SOURCE DATA:
● ● ● ● ● ● ●

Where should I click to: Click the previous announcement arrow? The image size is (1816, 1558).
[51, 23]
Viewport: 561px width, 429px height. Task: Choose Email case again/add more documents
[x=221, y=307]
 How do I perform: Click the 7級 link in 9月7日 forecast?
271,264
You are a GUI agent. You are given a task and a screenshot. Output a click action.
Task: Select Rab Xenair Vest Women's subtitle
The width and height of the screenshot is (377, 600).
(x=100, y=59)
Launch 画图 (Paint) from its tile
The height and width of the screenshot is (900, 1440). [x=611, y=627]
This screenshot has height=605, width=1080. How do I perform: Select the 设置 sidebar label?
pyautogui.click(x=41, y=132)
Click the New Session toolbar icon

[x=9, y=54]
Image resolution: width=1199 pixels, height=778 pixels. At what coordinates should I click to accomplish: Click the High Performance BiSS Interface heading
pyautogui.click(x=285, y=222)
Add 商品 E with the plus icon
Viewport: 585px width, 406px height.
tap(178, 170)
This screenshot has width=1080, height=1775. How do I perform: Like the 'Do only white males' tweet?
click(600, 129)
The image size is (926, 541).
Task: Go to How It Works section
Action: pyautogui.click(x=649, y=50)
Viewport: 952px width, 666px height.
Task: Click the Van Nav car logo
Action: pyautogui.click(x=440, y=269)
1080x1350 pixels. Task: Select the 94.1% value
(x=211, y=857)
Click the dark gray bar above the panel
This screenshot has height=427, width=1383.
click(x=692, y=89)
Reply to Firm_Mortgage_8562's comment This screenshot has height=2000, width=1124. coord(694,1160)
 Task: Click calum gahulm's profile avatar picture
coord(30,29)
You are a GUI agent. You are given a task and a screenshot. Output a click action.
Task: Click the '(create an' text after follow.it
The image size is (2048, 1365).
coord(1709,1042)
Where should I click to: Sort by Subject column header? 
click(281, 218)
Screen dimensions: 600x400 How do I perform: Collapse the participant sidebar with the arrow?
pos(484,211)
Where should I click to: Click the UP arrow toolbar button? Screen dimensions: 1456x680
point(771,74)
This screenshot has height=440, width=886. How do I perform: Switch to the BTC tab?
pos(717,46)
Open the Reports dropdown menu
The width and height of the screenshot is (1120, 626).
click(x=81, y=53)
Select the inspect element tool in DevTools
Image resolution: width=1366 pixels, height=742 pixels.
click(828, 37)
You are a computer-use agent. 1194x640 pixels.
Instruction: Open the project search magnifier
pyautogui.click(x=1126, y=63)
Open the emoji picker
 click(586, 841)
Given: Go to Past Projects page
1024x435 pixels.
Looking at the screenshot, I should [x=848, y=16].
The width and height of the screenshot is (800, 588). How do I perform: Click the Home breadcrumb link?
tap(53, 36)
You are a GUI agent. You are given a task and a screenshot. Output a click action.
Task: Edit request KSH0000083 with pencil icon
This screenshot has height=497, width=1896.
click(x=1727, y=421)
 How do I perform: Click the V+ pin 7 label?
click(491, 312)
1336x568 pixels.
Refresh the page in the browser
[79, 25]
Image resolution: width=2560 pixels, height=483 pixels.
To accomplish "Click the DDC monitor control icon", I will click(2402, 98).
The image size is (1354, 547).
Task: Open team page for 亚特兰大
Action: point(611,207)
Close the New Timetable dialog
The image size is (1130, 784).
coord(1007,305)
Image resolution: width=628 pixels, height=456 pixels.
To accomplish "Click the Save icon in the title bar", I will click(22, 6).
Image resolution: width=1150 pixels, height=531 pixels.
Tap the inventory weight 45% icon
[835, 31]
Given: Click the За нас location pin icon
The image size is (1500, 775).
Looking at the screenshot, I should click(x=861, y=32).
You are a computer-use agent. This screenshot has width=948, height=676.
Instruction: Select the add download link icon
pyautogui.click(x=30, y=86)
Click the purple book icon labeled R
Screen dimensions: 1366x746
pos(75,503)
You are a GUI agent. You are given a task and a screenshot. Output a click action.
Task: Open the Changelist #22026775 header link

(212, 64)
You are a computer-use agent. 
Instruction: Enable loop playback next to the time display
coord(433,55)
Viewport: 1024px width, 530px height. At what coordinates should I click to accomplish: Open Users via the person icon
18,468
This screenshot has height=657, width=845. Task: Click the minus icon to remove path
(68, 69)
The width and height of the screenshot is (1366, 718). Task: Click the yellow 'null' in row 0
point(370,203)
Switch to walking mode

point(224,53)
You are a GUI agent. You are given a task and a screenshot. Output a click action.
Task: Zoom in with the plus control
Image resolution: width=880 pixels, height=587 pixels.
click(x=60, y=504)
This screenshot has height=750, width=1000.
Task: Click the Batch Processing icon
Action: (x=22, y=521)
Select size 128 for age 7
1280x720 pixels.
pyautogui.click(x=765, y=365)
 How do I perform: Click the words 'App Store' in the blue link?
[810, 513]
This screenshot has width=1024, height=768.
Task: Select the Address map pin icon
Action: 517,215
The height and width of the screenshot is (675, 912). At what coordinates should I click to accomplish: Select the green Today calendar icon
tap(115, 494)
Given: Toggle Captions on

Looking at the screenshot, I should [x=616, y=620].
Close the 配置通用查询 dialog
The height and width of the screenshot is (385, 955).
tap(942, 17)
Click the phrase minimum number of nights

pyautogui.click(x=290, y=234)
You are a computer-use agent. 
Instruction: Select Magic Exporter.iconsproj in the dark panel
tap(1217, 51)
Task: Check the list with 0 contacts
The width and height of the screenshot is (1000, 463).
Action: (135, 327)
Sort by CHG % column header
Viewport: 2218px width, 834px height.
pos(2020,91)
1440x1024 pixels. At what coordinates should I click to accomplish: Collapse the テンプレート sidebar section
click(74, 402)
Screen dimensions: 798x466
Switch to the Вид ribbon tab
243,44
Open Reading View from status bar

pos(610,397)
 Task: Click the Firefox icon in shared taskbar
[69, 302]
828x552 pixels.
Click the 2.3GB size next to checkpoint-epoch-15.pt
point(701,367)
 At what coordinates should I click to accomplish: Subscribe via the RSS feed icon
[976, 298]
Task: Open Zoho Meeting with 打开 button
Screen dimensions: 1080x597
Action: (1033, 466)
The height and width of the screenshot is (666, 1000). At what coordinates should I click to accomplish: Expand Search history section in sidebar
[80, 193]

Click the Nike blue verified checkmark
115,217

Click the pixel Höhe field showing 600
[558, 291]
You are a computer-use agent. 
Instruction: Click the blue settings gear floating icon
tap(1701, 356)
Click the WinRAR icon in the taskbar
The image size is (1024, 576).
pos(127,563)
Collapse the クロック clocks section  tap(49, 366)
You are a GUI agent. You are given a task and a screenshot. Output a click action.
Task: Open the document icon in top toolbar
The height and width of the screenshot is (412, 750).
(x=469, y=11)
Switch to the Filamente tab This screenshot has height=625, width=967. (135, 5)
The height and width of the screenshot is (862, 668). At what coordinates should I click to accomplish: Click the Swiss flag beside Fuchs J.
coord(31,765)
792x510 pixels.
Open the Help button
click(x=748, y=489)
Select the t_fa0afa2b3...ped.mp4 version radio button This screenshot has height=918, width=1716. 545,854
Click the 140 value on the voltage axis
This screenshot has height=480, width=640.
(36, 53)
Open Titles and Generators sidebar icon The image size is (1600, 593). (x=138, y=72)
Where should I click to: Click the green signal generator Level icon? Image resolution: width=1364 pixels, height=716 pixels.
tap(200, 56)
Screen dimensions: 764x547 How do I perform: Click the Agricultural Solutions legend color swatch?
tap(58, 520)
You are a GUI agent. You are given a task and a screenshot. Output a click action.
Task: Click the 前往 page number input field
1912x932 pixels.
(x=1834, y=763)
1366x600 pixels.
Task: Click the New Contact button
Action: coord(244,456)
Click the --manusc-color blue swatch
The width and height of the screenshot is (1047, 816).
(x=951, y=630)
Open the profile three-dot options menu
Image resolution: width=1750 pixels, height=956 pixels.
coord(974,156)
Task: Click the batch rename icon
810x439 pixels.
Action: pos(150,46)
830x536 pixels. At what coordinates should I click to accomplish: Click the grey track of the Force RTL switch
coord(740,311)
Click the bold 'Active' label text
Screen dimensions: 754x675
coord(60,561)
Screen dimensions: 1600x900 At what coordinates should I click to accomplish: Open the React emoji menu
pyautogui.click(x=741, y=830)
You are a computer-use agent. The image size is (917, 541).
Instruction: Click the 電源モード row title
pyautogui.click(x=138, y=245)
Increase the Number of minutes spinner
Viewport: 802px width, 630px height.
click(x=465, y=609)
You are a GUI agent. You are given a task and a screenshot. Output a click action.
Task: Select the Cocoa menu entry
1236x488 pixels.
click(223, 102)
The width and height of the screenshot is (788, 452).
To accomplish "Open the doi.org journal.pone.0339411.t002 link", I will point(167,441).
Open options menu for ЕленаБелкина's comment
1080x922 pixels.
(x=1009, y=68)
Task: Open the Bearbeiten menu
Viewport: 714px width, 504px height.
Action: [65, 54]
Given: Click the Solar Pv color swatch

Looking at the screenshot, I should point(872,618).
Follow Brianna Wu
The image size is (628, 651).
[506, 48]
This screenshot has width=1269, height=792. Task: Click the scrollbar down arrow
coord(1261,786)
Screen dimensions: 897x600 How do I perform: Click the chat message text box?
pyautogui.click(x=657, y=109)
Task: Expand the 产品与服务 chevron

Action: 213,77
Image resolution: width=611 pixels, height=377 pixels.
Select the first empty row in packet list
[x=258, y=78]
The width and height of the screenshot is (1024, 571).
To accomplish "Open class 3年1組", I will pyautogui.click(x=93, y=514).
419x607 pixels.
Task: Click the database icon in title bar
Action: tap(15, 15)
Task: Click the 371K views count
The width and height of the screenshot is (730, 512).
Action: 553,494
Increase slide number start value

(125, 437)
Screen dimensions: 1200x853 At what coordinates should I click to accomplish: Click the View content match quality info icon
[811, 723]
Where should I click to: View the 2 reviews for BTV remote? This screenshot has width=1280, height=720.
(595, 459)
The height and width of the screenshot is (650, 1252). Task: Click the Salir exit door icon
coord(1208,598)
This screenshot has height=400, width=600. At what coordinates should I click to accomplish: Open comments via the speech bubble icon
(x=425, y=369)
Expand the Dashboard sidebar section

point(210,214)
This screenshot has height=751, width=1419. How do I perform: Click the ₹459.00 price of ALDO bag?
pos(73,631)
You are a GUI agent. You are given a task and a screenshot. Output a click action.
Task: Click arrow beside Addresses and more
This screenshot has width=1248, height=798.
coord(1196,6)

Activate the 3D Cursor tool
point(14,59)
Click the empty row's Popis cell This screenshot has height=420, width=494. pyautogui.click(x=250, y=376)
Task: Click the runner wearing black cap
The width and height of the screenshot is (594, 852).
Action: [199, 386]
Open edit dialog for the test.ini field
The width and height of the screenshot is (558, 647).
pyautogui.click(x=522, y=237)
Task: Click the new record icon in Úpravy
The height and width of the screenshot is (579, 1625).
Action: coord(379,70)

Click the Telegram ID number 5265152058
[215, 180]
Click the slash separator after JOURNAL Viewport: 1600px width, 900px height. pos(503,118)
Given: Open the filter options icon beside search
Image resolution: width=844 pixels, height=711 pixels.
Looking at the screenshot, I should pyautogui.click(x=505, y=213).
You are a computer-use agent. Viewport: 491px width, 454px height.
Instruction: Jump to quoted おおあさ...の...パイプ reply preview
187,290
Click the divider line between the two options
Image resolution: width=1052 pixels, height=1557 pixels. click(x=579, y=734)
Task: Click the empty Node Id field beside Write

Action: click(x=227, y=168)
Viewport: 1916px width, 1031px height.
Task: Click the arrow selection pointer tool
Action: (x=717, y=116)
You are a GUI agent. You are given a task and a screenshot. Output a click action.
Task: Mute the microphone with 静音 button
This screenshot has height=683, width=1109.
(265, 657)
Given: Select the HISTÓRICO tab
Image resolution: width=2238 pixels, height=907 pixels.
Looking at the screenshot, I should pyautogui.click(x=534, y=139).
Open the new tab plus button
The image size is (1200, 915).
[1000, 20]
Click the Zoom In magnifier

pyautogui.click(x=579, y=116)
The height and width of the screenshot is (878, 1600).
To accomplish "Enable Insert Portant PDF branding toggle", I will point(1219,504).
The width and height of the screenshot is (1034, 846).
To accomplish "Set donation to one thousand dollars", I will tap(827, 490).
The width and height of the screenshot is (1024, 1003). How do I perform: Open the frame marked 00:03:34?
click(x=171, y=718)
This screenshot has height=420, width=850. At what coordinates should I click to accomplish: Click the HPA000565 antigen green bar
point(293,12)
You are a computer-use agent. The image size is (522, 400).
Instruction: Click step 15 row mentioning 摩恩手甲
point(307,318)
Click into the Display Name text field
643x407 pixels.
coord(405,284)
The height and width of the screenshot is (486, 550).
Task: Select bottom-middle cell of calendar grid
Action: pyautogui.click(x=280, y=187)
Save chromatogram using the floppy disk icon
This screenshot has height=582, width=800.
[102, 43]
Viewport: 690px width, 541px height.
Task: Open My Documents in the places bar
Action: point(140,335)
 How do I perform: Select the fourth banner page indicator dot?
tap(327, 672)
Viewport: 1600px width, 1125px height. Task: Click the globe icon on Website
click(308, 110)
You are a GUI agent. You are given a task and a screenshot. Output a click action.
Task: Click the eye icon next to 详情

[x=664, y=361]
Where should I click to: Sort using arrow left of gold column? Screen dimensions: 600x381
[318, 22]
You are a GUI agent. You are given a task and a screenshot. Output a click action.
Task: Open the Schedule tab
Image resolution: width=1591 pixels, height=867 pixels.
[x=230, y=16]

● ● ● ● ● ● ●

WHAT YOU ARE ASKED TO DO: Output the lines above between the one holding "The height and width of the screenshot is (650, 1252)." and the one holding "Task: Click the runner wearing black cap", inclusive, with nothing before or after them.

FINISHED EXERCISE:
The height and width of the screenshot is (650, 1252). Task: Click the Salir exit door icon
coord(1208,598)
This screenshot has height=400, width=600. At what coordinates should I click to accomplish: Open comments via the speech bubble icon
(x=425, y=369)
Expand the Dashboard sidebar section

point(210,214)
This screenshot has height=751, width=1419. How do I perform: Click the ₹459.00 price of ALDO bag?
pos(73,631)
You are a GUI agent. You are given a task and a screenshot. Output a click action.
Task: Click arrow beside Addresses and more
This screenshot has width=1248, height=798.
coord(1196,6)

Activate the 3D Cursor tool
point(14,59)
Click the empty row's Popis cell This screenshot has height=420, width=494. pyautogui.click(x=250, y=376)
Task: Click the runner wearing black cap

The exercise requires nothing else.